CPI (ML) participated in the 1974 UK parliamentary election. It had candidates in three constituencies in Northern Ireland. In total they got 540 votes, between 0.2%-0.5% in each constituency. CPI (ML) member David Vipond stood in the 1973 Monaghan by-election, receiving 157 first preference votes. Vipond later stood for election in Dublin along with other CPI (ML) members.

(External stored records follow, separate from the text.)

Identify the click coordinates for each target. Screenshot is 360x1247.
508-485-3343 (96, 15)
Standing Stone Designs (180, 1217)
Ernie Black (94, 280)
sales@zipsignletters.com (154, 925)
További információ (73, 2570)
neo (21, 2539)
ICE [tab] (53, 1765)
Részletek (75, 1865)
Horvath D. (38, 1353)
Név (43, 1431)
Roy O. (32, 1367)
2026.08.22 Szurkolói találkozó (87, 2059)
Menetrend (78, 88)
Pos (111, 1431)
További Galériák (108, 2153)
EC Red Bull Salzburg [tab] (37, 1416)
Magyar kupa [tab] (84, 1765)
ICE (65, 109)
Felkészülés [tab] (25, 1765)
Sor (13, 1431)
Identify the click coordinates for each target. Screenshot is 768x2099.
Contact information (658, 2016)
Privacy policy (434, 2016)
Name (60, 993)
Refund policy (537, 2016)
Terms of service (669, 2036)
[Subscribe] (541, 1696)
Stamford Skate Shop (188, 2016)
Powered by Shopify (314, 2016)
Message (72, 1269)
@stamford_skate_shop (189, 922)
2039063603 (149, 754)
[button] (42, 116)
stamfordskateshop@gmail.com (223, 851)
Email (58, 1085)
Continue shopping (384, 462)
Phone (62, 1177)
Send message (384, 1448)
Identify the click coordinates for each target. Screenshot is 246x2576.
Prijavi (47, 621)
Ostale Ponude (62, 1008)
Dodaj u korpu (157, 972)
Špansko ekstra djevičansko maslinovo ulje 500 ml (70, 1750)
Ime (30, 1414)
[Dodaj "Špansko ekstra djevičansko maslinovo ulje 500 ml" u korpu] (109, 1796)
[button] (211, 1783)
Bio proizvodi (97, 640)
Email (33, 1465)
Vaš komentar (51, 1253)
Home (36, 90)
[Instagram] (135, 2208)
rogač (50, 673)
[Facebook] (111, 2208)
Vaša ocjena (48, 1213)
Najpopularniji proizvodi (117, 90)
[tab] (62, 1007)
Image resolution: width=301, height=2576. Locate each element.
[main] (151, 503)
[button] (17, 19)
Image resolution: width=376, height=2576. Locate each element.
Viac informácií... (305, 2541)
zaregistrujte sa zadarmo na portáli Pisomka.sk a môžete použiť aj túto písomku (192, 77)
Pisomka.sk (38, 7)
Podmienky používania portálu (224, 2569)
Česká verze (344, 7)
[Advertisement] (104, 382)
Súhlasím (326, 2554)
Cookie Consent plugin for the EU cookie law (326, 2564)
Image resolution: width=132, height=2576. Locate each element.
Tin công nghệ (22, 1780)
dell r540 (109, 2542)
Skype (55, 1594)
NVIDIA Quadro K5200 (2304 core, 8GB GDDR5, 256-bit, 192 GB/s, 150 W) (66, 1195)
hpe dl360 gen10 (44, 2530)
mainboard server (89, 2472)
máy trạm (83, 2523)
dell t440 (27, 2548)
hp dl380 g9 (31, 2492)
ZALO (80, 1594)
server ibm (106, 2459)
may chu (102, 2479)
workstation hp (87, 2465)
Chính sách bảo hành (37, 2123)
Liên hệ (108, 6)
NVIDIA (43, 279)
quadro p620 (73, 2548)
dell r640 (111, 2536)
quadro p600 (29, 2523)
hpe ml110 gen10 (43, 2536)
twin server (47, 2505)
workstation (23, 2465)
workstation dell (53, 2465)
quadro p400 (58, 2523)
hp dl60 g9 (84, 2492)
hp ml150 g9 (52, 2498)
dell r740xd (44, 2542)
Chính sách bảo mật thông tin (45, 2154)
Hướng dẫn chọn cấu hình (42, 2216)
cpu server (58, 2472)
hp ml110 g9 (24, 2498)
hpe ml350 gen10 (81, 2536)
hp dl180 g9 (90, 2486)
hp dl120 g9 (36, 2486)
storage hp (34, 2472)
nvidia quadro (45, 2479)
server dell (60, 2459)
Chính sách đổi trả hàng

CPI (ML) ran a bookstore in Dublin called Progressive Books and Periodicals at 25 Essex St, Dublin 8. For a short period in 1970, CPI (ML) had bookshops in Limerick (11 Castle Parade, Nicholas Street, opposite King John's Castle) and Cork (1 Cattle Market Street (later Blarney Street), off Shandon Street). In the early 1970s, the group's General Secretary was Carole Reakes.

===Hoxhaism===

Red Patriot, CPI (ML) organ

CPI (ML) originally upheld Mao Zedong Thought - particularly in the 1970-71 period during which entire issues of Red Patriot were dedicated to Mao Zedong but they flatly rejected Mao Zedong after the Sino-Albanian split of 1978, after which they upheld the writings of Albanian leader Enver Hoxha. The CPI (ML) organised several delegations to Albania, beginning in June 1979, (when the delegation met Ramiz Alia); CPI (ML) delegations there continued during the 80s. The CPI (ML) also supported the communist movements of Vietnam and Cambodia. They also expressed some support for the Gang of Four faction in China.

===The Troubles===
The CPI (ML) were strongly critical of other Irish left-wing parties, including the Workers' Party, Irish Labour Party and the Communist Party of Ireland, whom the CPI (ML) accused of being "revisionist" and of not supporting the IRA's campaign in the North. They were especially hostile to Brendan Clifford and his British and Irish Communist Organisation, whose support for the Partition of Ireland and the British Army in Northern Ireland the CPI (ML) regarded as a complete betrayal of Maoism.

The CPI (ML) supported armed struggle for the reunification of Ireland and initiated the Spirit of Freedom Committee to work with Irish republicans. Other groups created by the party were the Workers and Unemployed Movement and the Communist Youth Union of Ireland (Marxist–Leninist).

In the early 1980s, the CPI (ML) was a major force in the students' union movement, with member Brendan Doris becoming president of the Union of Students in Ireland (USI), while member Tommy Graham became president of the College of Technology (Bolton Street) Students' Union. Tommy Graham is the current editor of History Ireland.

===Later years===
With the collapse of socialism in Albania, the CPI (ML) opened up relations with the Workers' Party of Korea and signed the 1992 Pyongyang Declaration. General Secretary Rod Eley visited North Korea in 1999. In 2003 CPI (ML) was disbanded, following a long period of passivity. Upon dissolution, the general secretary of CPI (ML) was Rod Eley. Following the group's dissolution, former leading member Brendan Doris stood in the 2011 Dublin West by-election for An Chomhdháil Phobail/The People's Convention (CPPC), achieving 95 first preference votes.